Ghostown Blues was the result — a place that pays homage to the area’s early pioneers and their dream of land and a better life at the turn of the 19th Century.
The buildings all came from ghost towns on the Prairies and are named after their place of origin. Many of the accommodations are converted wagons. There’s even a former threshing crew’s cook cabin.
Hisey’s immaculate attention to detail is visible in the antiques and superb craftsmanship in each museum-quality restoration on the site. That old church-turneddining hall also hosts concerts with many a musician stopped in from their travels along the Trans-canada Highway. A deck, outdoor kitchen and fire pit on its north end beckons you to linger.
Guests are encouraged to gather around the campfire at night, tell stories and enjoy a simpler pace of life. If you’re into peace and quiet, you’re in the right place. But if you’re after cable TV and Wi-fi, you’re out of luck.
“Our intent is to get back with your kids, sit around the fire and enjoy each other.”
Sitting outside in a comfy lounger, hot cup of coffee in hand, is Hisey’s favourite way to spend a morning. Lounge chairs on the dining hall’s wooden deck overlook grasslands stretching out to the north. An eastbound train, so long it stretches across the horizon, ambles across the prairie as Hisey chats about auction sale prices and politics with a neighbour.
Maple Creek is the kind of place where everyone waves as you drive by — and not just the ubiquitous Saskatchewan finger lift off the steering wheel. Here, you get a fullfledged hand wave. It’s the kind of place where Hisey fits right in.
Breakfast is served hot and fresh each morning to the guests. A cooler is stocked with homemade goodies from The Shop Bakery & Deli. A bulletin board advertises local restaurants in Maple Creek.
One of those restaurants, Rockin’ Horse Cookhouse & Bar — owned by Ralph Saemann and his partner Laurie Leigh — has been a mainstay in town for more than a decade. Saemann left a career as a corporate chef to open his own place. He knew the risks of running a restaurant in a small market with an even smaller labour pool.
“This has been a trip,” he says with a big grin.
The Rockin’ Horse quickly became a staple in the community, thanks to the good food and the couple’s commitment to Maple Creek. They’re involved in all the town’s fundraisers. They source their food from Maple Creek area farmers first before they look elsewhere in Saskatchewan or Canada.
The food here is simple, fresh and made from scratch as much as possible, with attention to method (dry ribs aren’t breaded or deep fried, rather slow-roasted and baked.)
“It’s food that everybody understands — comfort food made with quality ingredients,” Saemann says.
He’s a culinary jack of all trades, trained in Thai cuisine (try his Pad Thai) and Japanese sushi-making.
“You learn respect for the food. Treat it right, and it’ll treat you right,” he says.

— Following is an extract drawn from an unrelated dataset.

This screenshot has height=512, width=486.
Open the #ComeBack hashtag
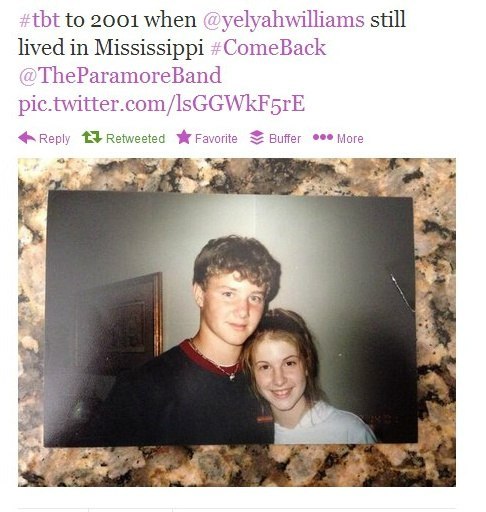(268, 47)
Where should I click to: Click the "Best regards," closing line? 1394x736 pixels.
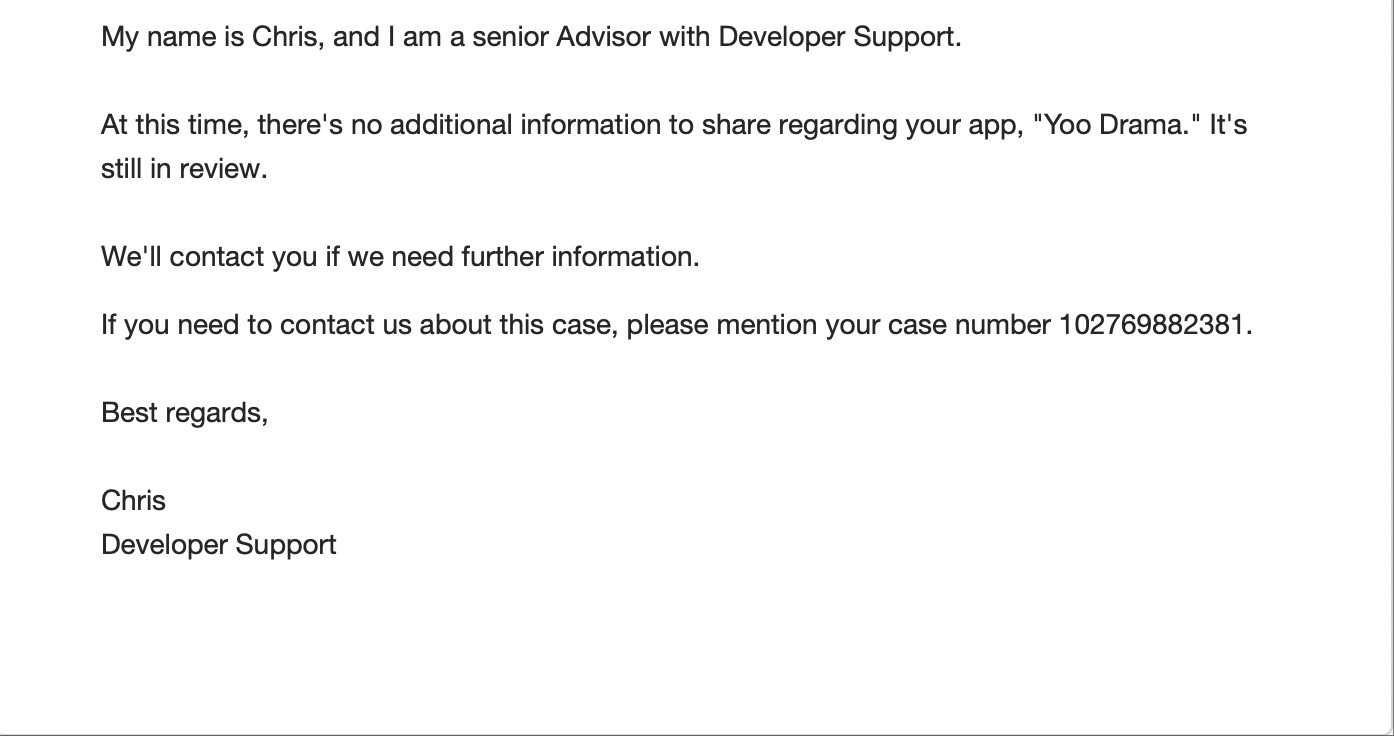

Saemann moved to town 20 years ago. He says the Cypress Hills, looming on the horizon south of town, drew him in.
His first job was for a Greek family at their Moose Jaw pizza restaurant. He learned customer-service skills and a strong work ethic.
“We worked hard all day and ate amazing homemade food at night,” he recalls.
He passes on his appreciation for good food and good service to his staff, skills that will carry them far beyond their first service-industry job.
Throwbacks to the area’s history can be found all over Rockin’ Horse — especially in the classic rock-themed lounge. The bar wood and mouldings were salvaged from the Govenlock Hotel in the former townsite built on the rail line. Govenlock was once a spot to which thirsty Americans flocked during the days of Prohibition (the community slowly became a ghost town after 1922, when the provincial government restricted liquor sales to cities with more than 10,000 people).
If you’ve always wanted to explore the southwest part of the province, make 2020 the year you do it. After all, according to Hisey, “You’ve got to live through life. Some people are just gettin’ through life. There’s a big difference.”
You’ve got to live through life. Some people are just gettin’ through life. There’s a big difference.